The year is 2020. You are a commercial property landlord.
Commencing early March of this year, you found yourself in the grip of an unprecedented pandemic caused by the COVID-19 virus. Until then, things were good. No, they were great. The US economy was roaring, your property was providing you with an excellent, seemingly effortless income stream that you had become accustomed to. Income that you relied upon for your livelihood. Perhaps your owned several commercial buildings, including a strip mall, a high end retail center, and a stand alone single-tenant office building. You had never had any serious issues. Tenants generally paid on time, respected you and abided by the terms of their leases, particularly your national anchor tenants: the pride of your mini empire. Now, almost overnight, the world was turned upside down.
On March 4, 2020, the Governor of California announced a formal state of emergency arising from the quickly spreading and deadly virus, now arrived on US shores. Within a couple of weeks, multiple counties and cities throughout the state (indeed the nation) issued lockdown orders and emergency tenant protection laws. And for good cause. Without expedited and unprecedented legal protections the entire US economy would almost certainly collapse in a catastrophic failure.
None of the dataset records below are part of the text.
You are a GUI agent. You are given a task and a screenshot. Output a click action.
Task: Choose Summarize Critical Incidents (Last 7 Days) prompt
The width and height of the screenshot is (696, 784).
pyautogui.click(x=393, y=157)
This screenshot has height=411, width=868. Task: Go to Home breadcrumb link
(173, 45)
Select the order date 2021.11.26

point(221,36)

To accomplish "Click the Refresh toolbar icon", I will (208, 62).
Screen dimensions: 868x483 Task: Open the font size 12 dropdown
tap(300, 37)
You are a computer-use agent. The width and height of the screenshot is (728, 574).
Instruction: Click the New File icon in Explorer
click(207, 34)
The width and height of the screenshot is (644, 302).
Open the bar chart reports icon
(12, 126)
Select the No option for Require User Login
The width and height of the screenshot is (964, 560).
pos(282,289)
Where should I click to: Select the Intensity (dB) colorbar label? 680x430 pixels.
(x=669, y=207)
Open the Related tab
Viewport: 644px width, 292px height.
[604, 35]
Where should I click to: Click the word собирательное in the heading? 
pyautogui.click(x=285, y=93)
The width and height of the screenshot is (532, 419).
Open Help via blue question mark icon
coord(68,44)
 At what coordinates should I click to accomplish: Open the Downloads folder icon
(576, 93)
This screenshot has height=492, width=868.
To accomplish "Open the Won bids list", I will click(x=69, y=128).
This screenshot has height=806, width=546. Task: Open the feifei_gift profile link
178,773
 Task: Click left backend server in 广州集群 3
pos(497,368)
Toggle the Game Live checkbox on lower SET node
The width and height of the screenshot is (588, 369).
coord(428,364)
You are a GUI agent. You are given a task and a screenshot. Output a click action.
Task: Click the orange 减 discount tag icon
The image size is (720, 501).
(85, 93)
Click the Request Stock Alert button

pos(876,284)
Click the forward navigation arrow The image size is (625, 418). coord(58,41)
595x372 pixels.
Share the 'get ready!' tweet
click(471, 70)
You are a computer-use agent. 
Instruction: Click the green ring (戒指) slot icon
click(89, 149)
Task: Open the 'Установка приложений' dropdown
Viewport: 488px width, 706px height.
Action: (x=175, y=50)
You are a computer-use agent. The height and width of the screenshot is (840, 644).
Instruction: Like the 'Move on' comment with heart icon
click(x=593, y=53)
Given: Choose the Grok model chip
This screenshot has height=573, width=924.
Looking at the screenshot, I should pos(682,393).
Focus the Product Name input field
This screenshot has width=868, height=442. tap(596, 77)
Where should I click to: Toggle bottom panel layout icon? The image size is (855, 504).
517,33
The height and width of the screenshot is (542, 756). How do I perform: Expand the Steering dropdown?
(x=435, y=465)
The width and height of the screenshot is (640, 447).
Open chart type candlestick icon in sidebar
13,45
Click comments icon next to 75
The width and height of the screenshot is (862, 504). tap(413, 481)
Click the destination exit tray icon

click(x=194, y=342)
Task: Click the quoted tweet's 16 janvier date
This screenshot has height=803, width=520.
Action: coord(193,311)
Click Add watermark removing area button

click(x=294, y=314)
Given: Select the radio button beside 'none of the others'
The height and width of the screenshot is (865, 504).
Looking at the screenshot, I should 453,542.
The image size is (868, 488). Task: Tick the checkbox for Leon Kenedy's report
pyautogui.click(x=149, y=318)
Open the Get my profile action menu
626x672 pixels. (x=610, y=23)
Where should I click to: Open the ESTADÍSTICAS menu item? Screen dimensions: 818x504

In the City of Los Angeles, for instance, Ordinance Nos. 186585 (effective March 31) and 186606 (effective May 12) (collectively, "City Ordinance") came to the rescue of both residential and commercial tenants. The primary purpose and effect of these laws is to prohibit evictions arising from failure of residential and commercial tenants to pay rent as a consequence of the economic impact of the pandemic. Under the City Ordinance, rent continues to accrue, but be deferred for later payment. In the case of commercial tenancies, the City Ordinance allows the tenant to defer accruing rent until three months after the Mayor of Los Angeles declares an end to the COVID-19 emergency (at which point all accrued, unpaid rent shall immediately become due in payable -- and failure to pay may, only thereafter, result in pay or quit notice and related eviction proceedings). As of this writing, on November 13, 2020, it remains entirely unclear when the Mayor of the city intends to lift the emergency and it is not reasonably likely to occur any sooner than April 2021, when vaccines are expected to be both approved by the FDA and made widely available to consumers.
ASIDE: To make matters worse, the County of Los Angeles recently enacted its own overlay moratorium ("County Moratorium") which applies to both residential and commercial tenants in any LA County location, including the City of Los Angeles. Under this set of rules, commercial tenants with nine or fewer employees will have up to 12 months following the end of the moratorium period to repay any past due payments. Commercial tenants with ten, but less than one hundred, employees will have up to six months following the end of the moratorium to pay back any past due rent in equal payments. Since these rules provide even greater tenant protections than the City Ordinance, the County moratorium will control on the timing of repayment of deferred rent issue, thereby effectively increasing the post-moratorium repayment period to either six or twelve months (versus the City Ordinance's three month period).
For illustrative purposes, assuming the moratorium is called off on April 1, 2021, the landlord's commercial tenant is owed deferred rent of $100,000 and his or her commercial tenant six employees, this is what the landlord is up against:
Under the applicable city and county laws, the landlord cannot take any coercive or unilateral action to seek rent payments until at least April 1. This includes pressuring, locking out, shutting off utilities, serving a pay or quit notice, filing an unlawful detainer action, etc. Any such prohibited activities will not only give rise to an affirmative defense in favor of the tenant, it may also give rise to affirmative claims by the tenant against the landlord.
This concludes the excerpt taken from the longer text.